In early 2004, things weren’t looking so hot for Scott Pargot’s Montana otolaryngology practice.
The Helena Ear, Nose, and Throat Clinic had just lost its office manager, and paying health premiums for the clinic’s eight employees had turned into a serious hardship. The clinic was also having no luck getting on the preferred provider list for the area’s dominant managed care plan — unless it accepted a painful discount.
Then Pargot noticed that some of his colleagues who had sold their practices to the nearby hospital and became employees of that hospital seemed a lot happier — stress-free, even. After doing his homework, Pargot and his partner decided to take the plunge, and they sold their practice to St. Peter’s Hospital in June of that year. They haven’t looked back since.
The hospital took over all of the practice’s business operations, freeing Pargot to spend his days doing what he wanted — practice medicine. And Helena Ear, Nose, and Throat Clinic quickly made it onto the provider list that had been so elusive.

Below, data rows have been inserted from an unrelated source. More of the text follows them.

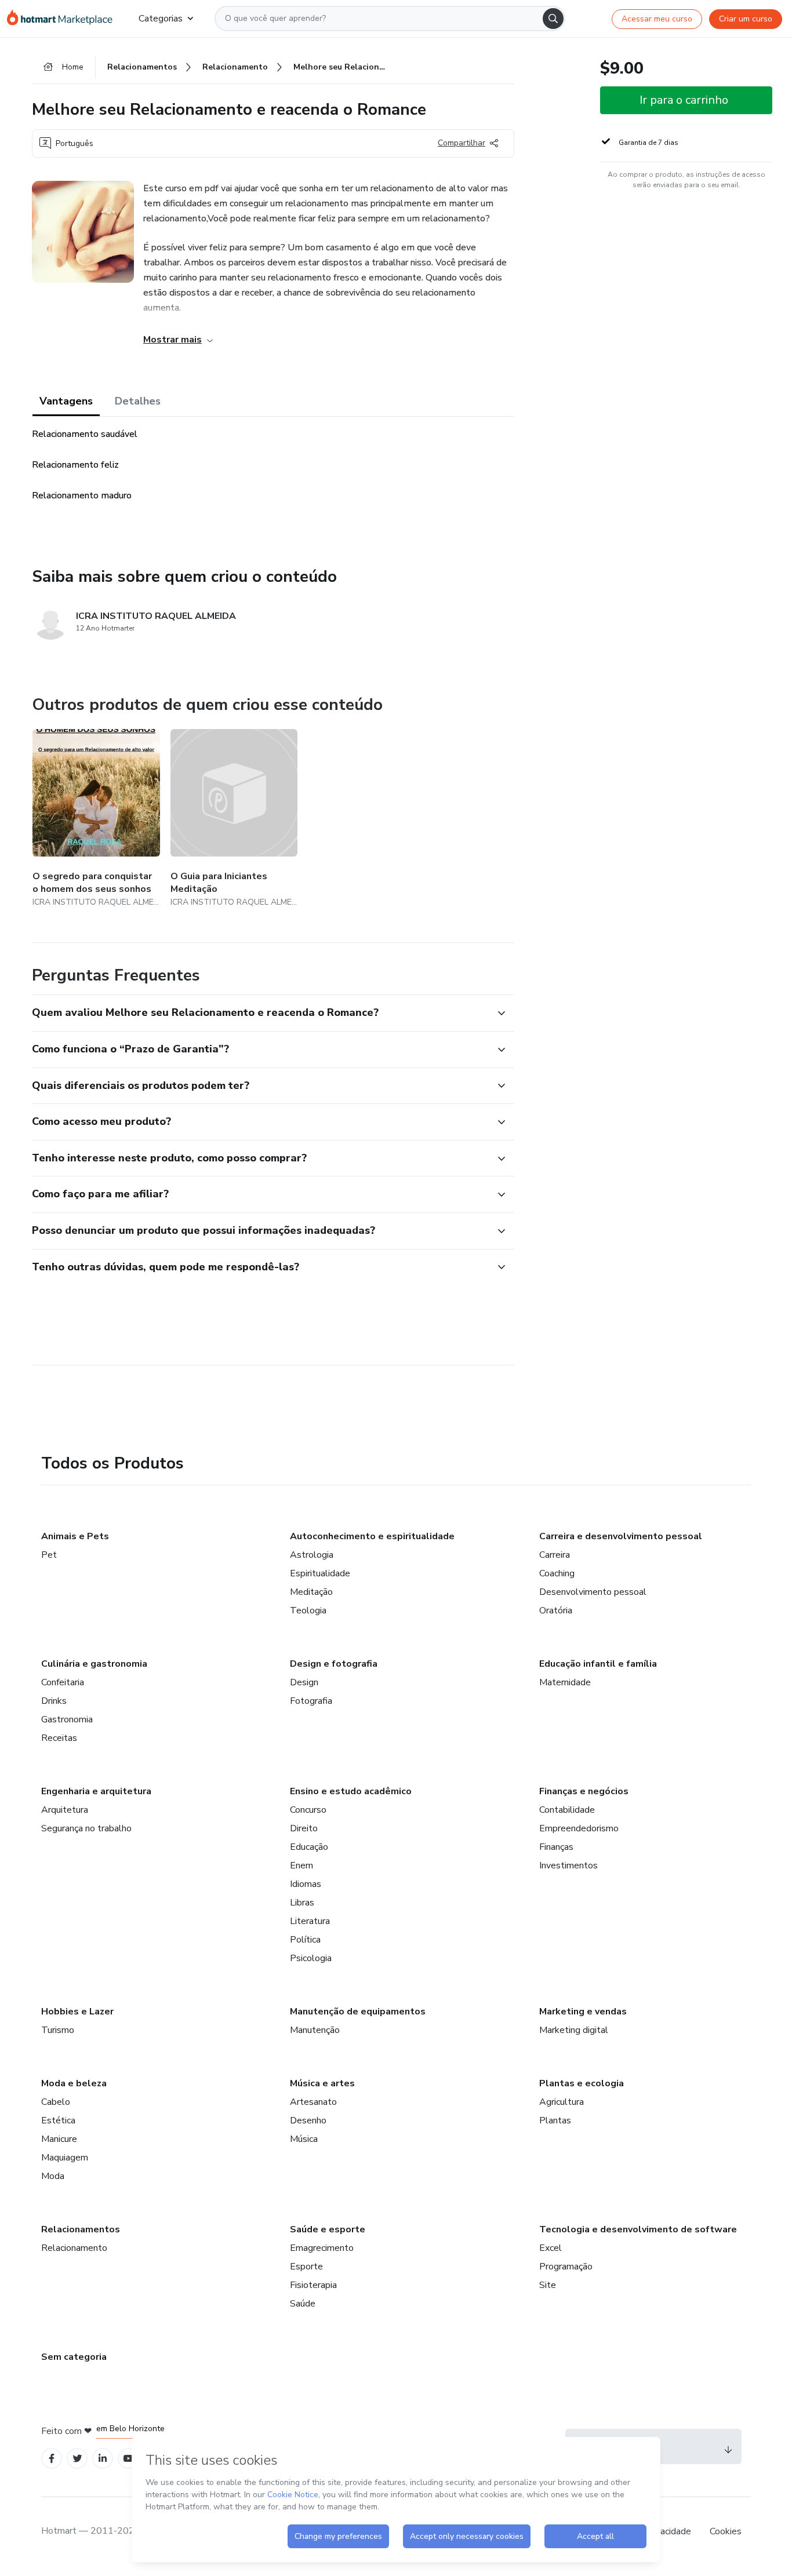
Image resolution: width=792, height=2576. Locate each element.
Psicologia (311, 1958)
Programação (566, 2266)
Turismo (57, 2030)
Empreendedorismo (579, 1828)
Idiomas (305, 1884)
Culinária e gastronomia (94, 1663)
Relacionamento (74, 2248)
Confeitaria (62, 1682)
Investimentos (568, 1865)
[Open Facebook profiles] (51, 2458)
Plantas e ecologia (581, 2083)
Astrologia (311, 1554)
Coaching (557, 1573)
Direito (304, 1828)
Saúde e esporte (327, 2229)
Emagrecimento (322, 2248)
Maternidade (565, 1682)
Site (547, 2285)
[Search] (553, 18)
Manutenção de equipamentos (358, 2011)
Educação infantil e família (598, 1663)
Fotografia (311, 1701)
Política (305, 1939)
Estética (58, 2120)
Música (304, 2139)
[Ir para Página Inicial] (63, 18)
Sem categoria (74, 2357)
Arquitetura (64, 1809)
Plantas (555, 2120)
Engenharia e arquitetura (96, 1791)
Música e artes (322, 2083)
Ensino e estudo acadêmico (351, 1791)
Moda (52, 2176)
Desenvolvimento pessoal (592, 1592)
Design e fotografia (333, 1663)
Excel (550, 2248)
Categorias (161, 18)
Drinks (54, 1701)
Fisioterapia (313, 2285)
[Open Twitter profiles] (77, 2458)
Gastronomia (67, 1719)
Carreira (554, 1554)
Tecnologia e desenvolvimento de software (638, 2229)
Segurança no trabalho (86, 1828)
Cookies (726, 2531)
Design (304, 1682)
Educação (309, 1847)
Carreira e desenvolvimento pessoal (620, 1536)
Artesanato (313, 2102)
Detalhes (138, 401)
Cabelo (55, 2102)
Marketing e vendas (583, 2011)
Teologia (308, 1610)
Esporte (306, 2266)
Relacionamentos (80, 2229)
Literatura (310, 1921)
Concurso (308, 1809)
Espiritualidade (320, 1573)
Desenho (308, 2120)
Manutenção (315, 2030)
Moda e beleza (74, 2083)
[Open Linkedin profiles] (102, 2458)
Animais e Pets (75, 1536)
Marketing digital (573, 2030)
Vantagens (66, 401)
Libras (302, 1902)
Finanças (556, 1847)
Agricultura (561, 2102)
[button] (260, 1013)
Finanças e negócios (583, 1791)
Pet (49, 1554)
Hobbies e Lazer (77, 2011)
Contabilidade (567, 1809)
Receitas (59, 1738)
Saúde (302, 2303)
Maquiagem (64, 2157)
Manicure (59, 2139)
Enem (301, 1865)
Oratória (555, 1610)
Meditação (311, 1592)
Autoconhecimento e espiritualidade (372, 1536)
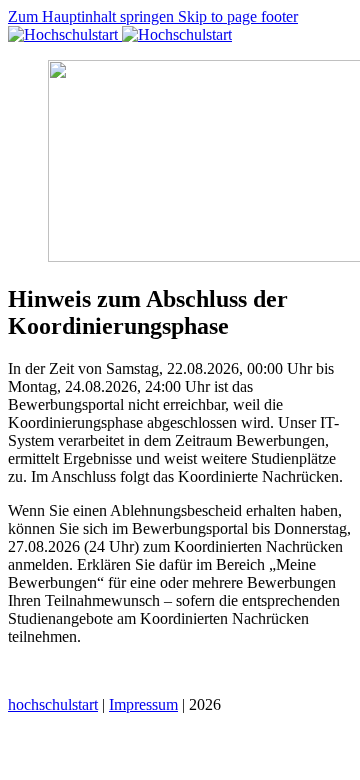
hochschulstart (53, 704)
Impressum (143, 704)
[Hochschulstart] (120, 34)
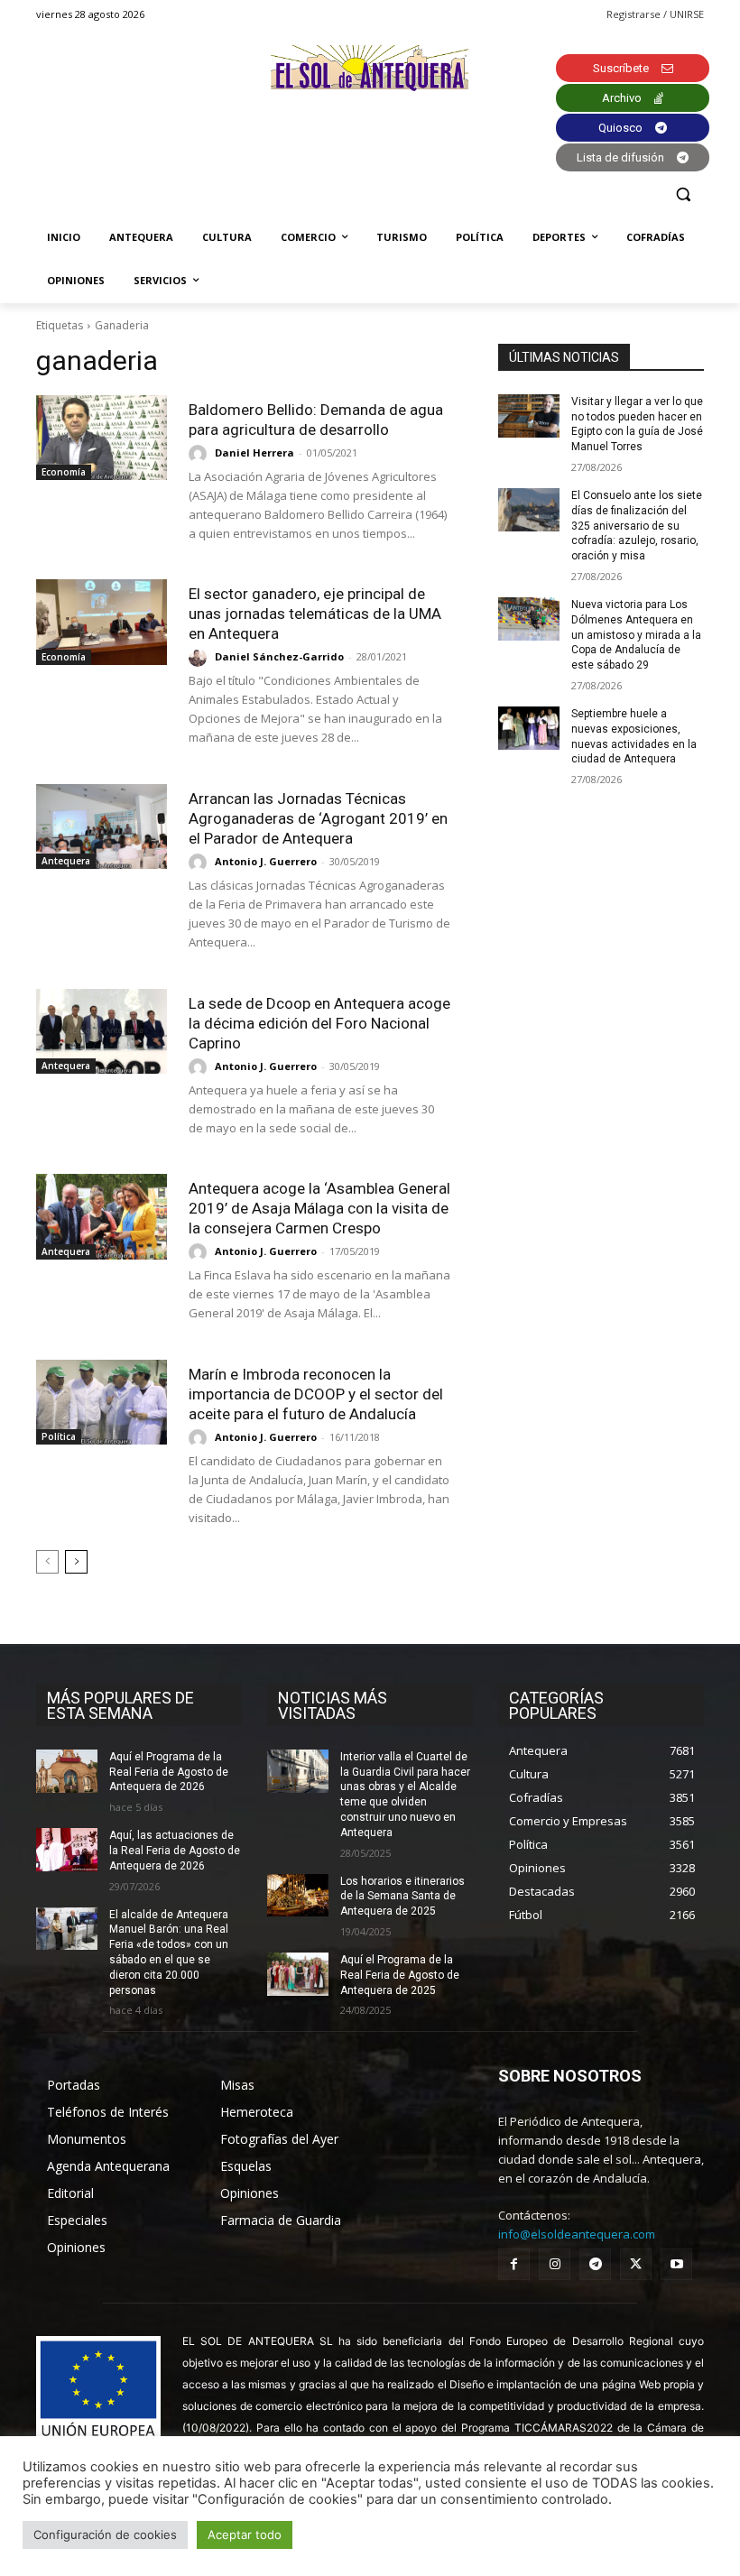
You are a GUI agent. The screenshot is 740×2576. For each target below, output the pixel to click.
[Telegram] (595, 2264)
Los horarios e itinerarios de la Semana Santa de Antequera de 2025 (402, 1896)
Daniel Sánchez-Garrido (279, 656)
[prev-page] (47, 1562)
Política (59, 1436)
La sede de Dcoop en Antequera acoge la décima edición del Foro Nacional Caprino (319, 1023)
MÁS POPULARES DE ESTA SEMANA (120, 1705)
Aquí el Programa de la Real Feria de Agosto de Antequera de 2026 (168, 1772)
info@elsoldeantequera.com (576, 2234)
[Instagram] (554, 2264)
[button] (682, 194)
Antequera (66, 860)
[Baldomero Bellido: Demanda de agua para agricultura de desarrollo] (101, 437)
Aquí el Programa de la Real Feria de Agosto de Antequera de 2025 (399, 1975)
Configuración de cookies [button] (105, 2534)
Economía (64, 472)
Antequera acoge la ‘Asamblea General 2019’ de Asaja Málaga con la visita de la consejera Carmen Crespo (319, 1208)
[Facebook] (514, 2264)
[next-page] (76, 1562)
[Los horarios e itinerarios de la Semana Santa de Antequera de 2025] (297, 1895)
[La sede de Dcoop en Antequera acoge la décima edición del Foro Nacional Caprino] (101, 1031)
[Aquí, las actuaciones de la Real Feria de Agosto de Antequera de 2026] (66, 1849)
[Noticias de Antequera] (370, 68)
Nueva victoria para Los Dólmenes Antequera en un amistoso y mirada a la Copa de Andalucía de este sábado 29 (636, 634)
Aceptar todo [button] (245, 2534)
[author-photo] (200, 454)
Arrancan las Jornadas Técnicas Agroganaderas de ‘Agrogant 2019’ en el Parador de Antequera (318, 818)
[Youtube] (676, 2264)
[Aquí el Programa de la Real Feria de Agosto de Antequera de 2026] (66, 1771)
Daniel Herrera (254, 452)
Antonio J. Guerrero (266, 861)
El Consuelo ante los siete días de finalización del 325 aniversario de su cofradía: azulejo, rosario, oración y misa (636, 525)
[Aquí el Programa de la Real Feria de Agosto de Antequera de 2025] (297, 1974)
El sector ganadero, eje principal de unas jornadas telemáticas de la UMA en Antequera (315, 613)
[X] (636, 2264)
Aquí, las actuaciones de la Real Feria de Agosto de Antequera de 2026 (174, 1850)
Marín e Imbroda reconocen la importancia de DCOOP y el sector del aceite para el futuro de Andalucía (316, 1394)
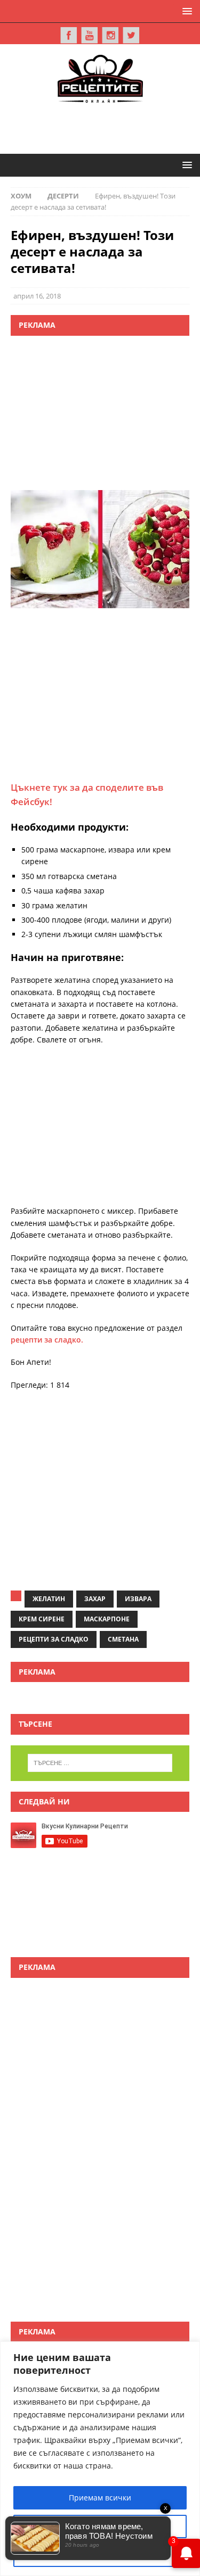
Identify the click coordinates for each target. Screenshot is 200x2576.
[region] (100, 2458)
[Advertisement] (105, 126)
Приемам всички (100, 2497)
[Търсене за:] (100, 1763)
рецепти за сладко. (47, 1340)
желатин (49, 1598)
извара (138, 1598)
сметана (123, 1639)
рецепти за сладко (54, 1639)
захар (95, 1598)
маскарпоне (107, 1619)
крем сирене (42, 1619)
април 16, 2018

“This has really worked out as a sound business decision for us, while building on our collegial relationship with the hospital,” Pargot says.
Halfway across the U.S., Kay Durst, MD, was facing oppressive malpractice insurance costs. Like Pargot, she looked to a hospital system to alleviate these and other headaches.
Pargot and Durst are on the forefront of a trend surfacing among physicians practices, or rather, re-surfacing — particularly in small- to medium-sized markets. Arranged marriages between physician practices and hospitals were common only a decade ago, when practices linked with their local hospitals, either through financial partnerships or outright sales and employment contracts.
In the late 1990s, though, many of those relationships soured and split. But, according to industry observers, the latest version of the integration trend is a whole different animal — better, healthier, and more manageable.
Why the first marriages failed
What went wrong with the first generation of these arrangements, and why won’t it happen again?
Well, a number of mistakes have been corrected, explains Bruce Johnson, a healthcare attorney with Faegre and Benson, LLP, in Denver, who has worked with hospitals and practices attempting to integrate in recent years. In the 1990s, hospitals essentially overpaid to lure independent physicians to be their employees, giving them salaries significantly higher than what they had been earning in private practice.
Productivity soon fell among many of these hospital-owned practices, and doctors who had been seeing 40 patients a day dropped to, say, 30, because patient load didn’t affect their salaries, says Johnson. The bottom line of these practices suffered, and so did the hospitals.
Hospitals also stripped many “cash-cow” ancillary services (i.e., X-ray, MRIs) from the practices they acquired, rerouting patients to the hospital for those services. As a result, those practices didn’t show the same profits they were bringing in before they were acquired; in many cases, they posted losses.
Hospitals, upset with the affect all of this was having on their balance sheets, subsequently attempted to cancel many of their multi-year contracts with physician practices.
“Back then, there were grandiose plans to create these huge provider networks to negotiate managed care contracts — some of which came to fruition, some of which didn’t,” says Johnson.